Drink Aware hit out at Cork councillor's motion to reduce legal drinking age

The charity, which tackles alcohol misuse, said alcohol has no place in childhood and underage drinking needs to be tackled.
Drink Aware hit out at Cork councillor's motion to reduce legal drinking age

Cllr O’Callaghan said he believes fresh thinking is needed to tackle binge drinking among young people, and that policymakers should look to Europe for creative solutions to Ireland’s underage drinking problem.

A MOTION at a recent Cork City Council meeting to write to the Minister for Justice to reduce the legal drinking age in the State to 16 has received sharp criticism from Drink Aware.

The charity, which tackles alcohol misuse, said alcohol has no place in childhood and underage drinking needs to be tackled.

The motion was tabled by Fine Gael councillor Shane O’Callaghan suggesting that the council should write to the minister “to request that the Government consider amending Part IV of the Intoxicating Liquor Act 1988 (as amended) to reduce the minimum legal drinking age from 18 years of age to 16 years of age”.

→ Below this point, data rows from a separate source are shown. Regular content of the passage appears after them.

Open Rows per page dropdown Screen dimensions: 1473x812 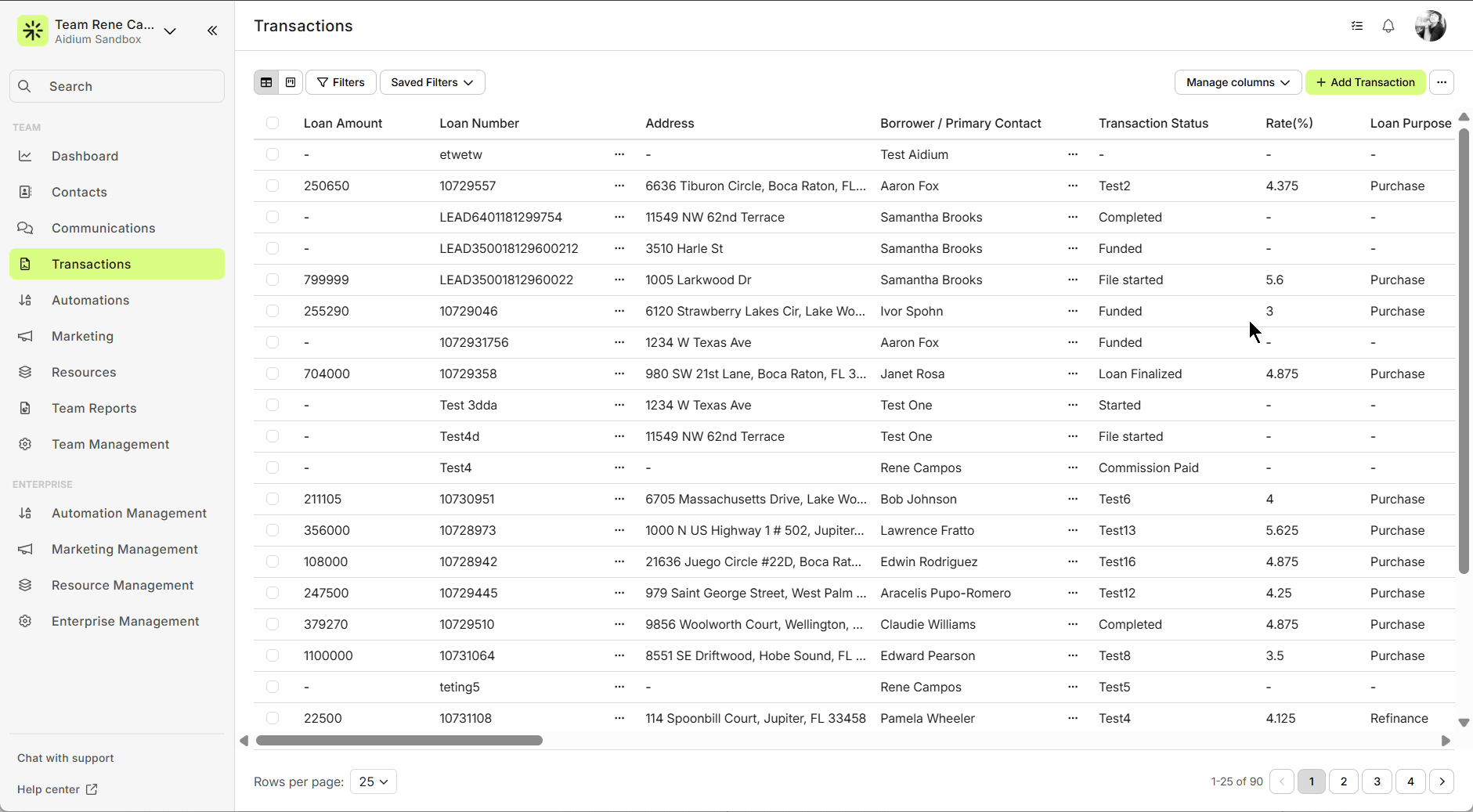point(374,781)
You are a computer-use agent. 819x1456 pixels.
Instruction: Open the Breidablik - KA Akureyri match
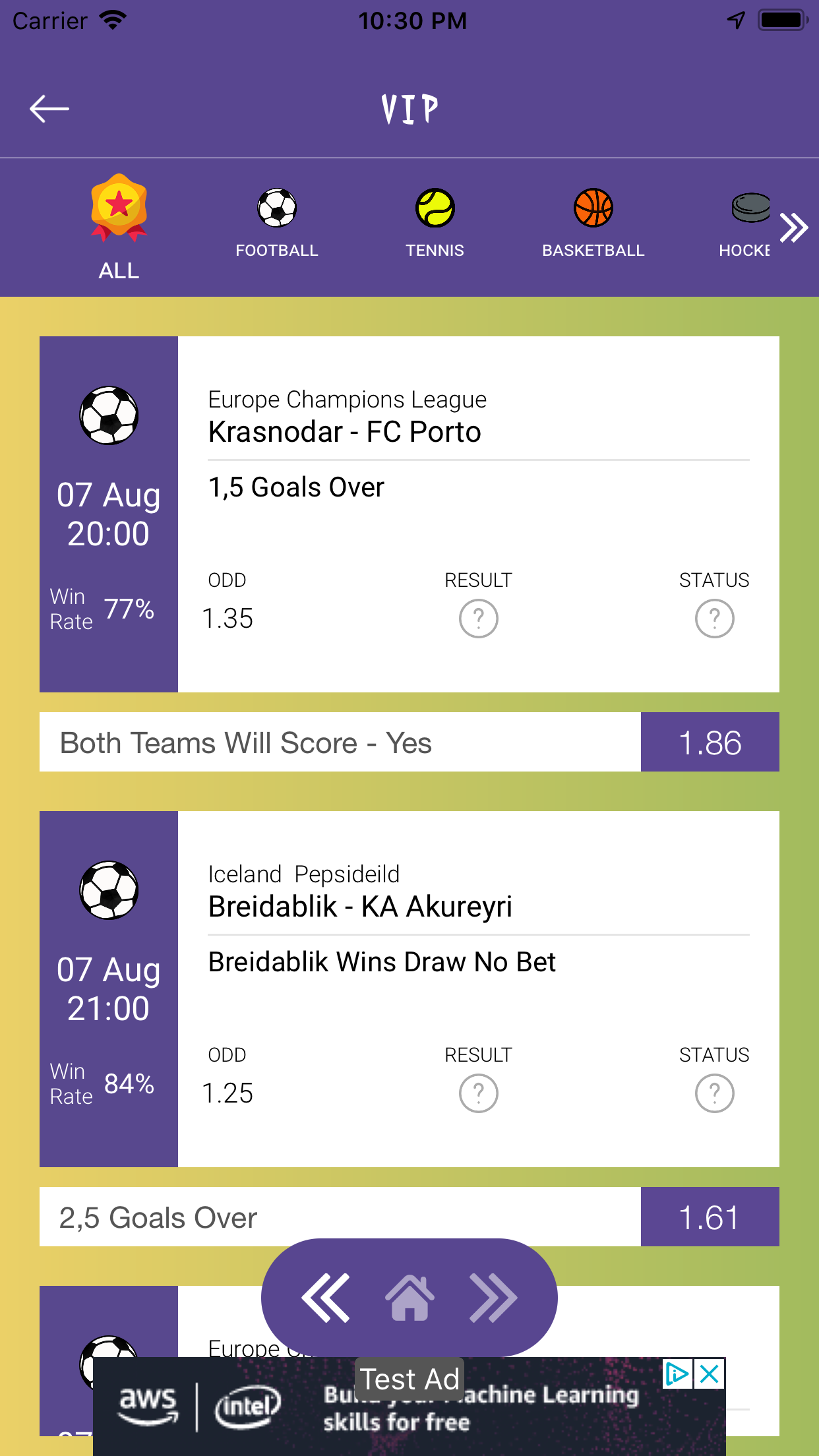click(x=360, y=907)
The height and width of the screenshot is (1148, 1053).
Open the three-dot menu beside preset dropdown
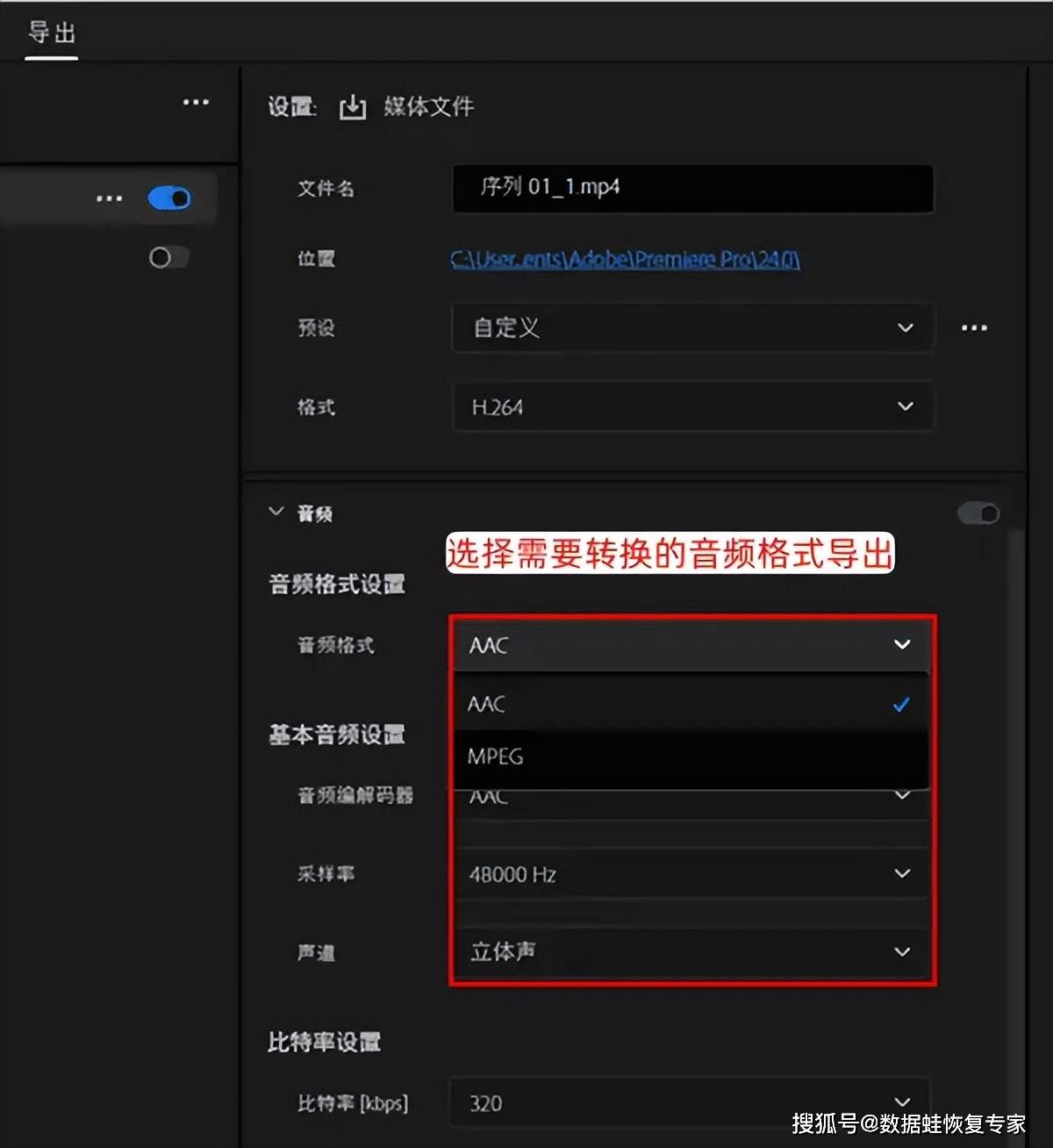(x=974, y=327)
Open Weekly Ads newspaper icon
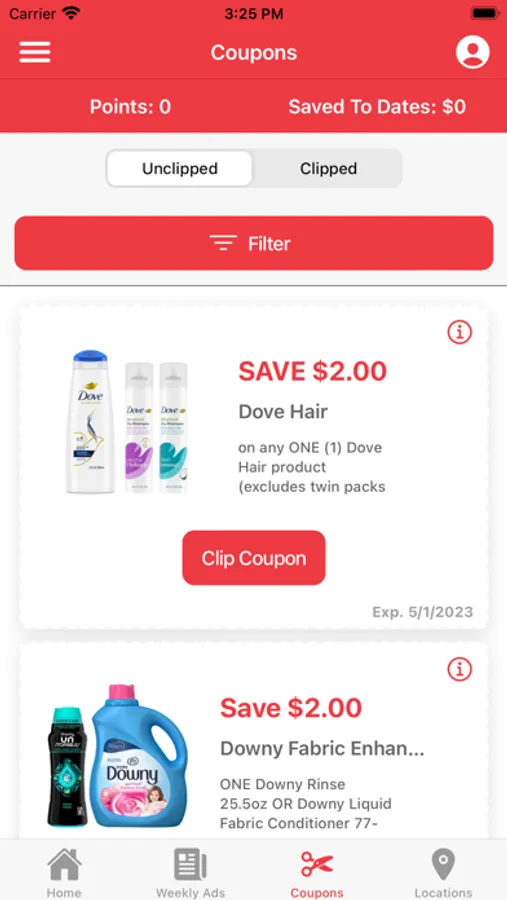The height and width of the screenshot is (900, 507). point(190,865)
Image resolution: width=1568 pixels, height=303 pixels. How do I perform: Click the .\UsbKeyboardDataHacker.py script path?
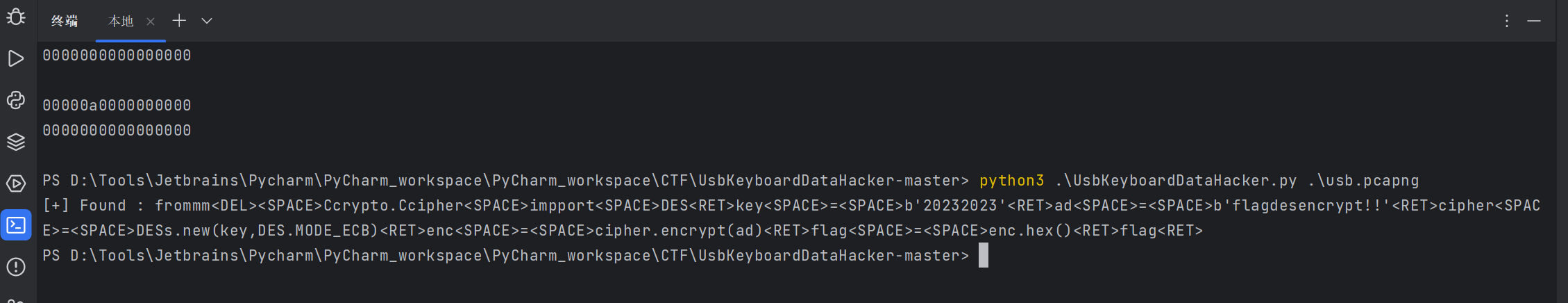[1176, 181]
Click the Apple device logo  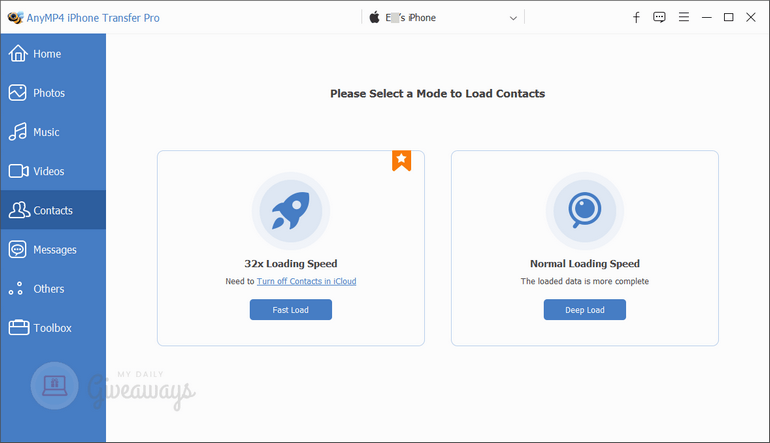coord(374,18)
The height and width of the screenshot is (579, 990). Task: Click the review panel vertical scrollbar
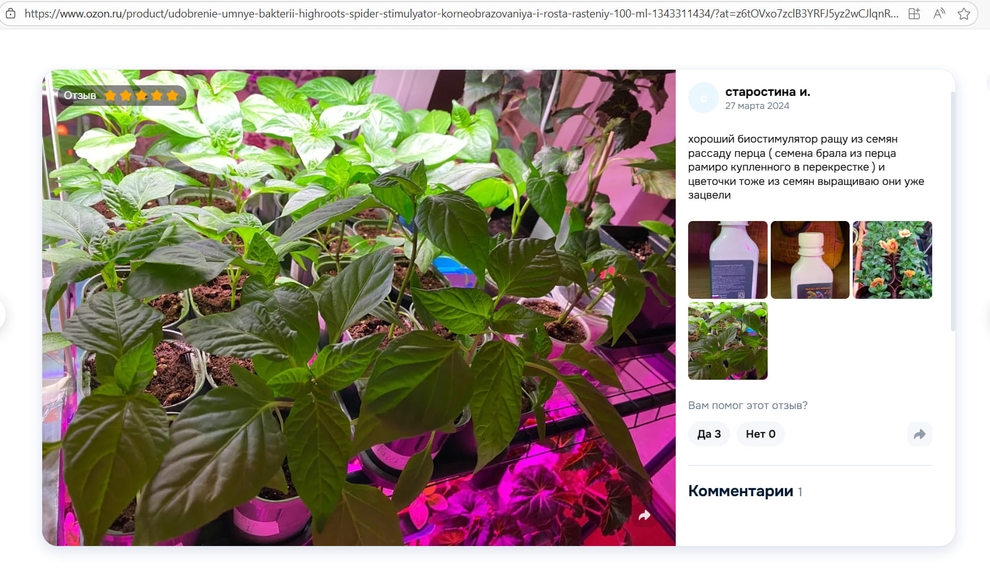(x=952, y=212)
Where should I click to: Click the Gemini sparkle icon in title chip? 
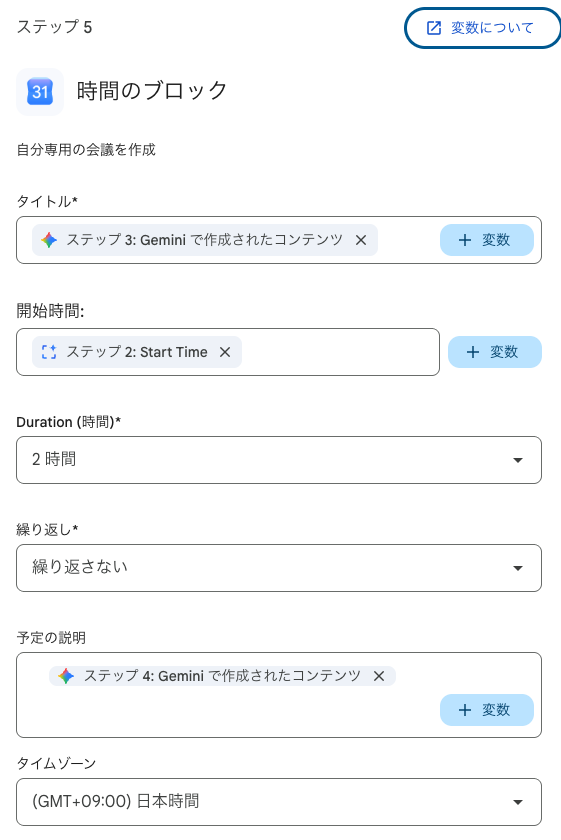pyautogui.click(x=49, y=240)
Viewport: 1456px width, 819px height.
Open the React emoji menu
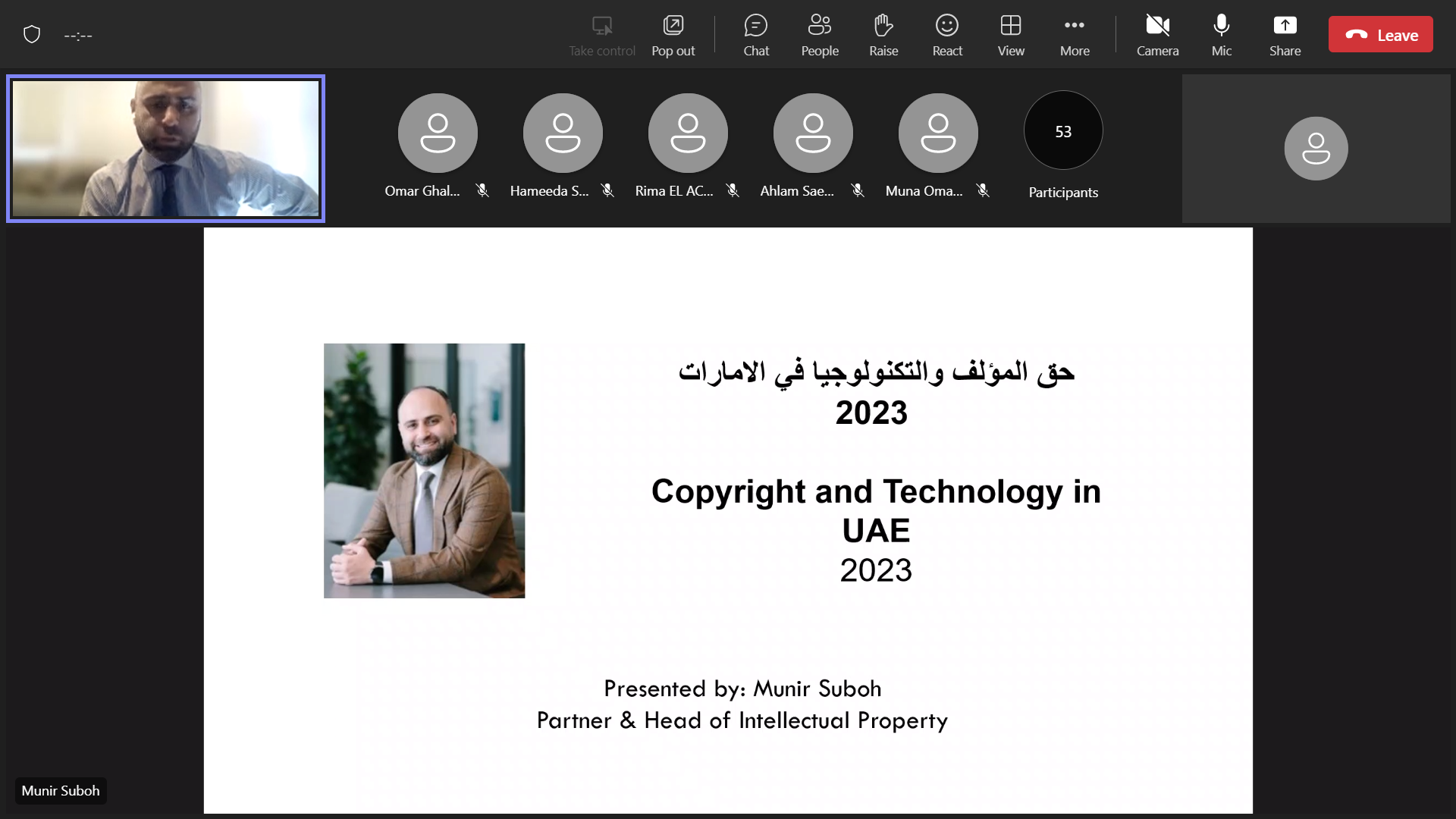tap(946, 35)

“I’m not actually saying that I’m necessarily in favour of reducing the legal drinking age… it should be considered, it should be looked at,” Mr O’Callaghan clarified when speaking about his motion.

CEO of Drink Aware Sheena Horgan, says there needs to be a societal change.

“Alcohol has no place in Irish childhood and we need to do everything that we can to collectively as a society, be that politicians, be it schools, be it communities, be it industry.

“We all need to pull together with regards to tackling underage drinking and changing the culture and changing the expectation.”

Cllr O’Callaghan said he believes fresh thinking is needed to tackle binge drinking among young people, and that policymakers should look to Europe for creative solutions to Ireland’s underage drinking problem.

“It’s legal to purchase beer or wine in Germany at 16, but it isn’t legal to purchase spirits until you turn 18. It’s a gradual introduction to less harmful drinks first, where as here the opposite is the case, there is no gradual approach its all illegal until you are 18 and interestingly as I said by far the most popular drink for 17-year-olds is spirits not beer.”

Mr O’Callaghan said he “wanted to create a debate” on the subject, but decided to withdraw the motion.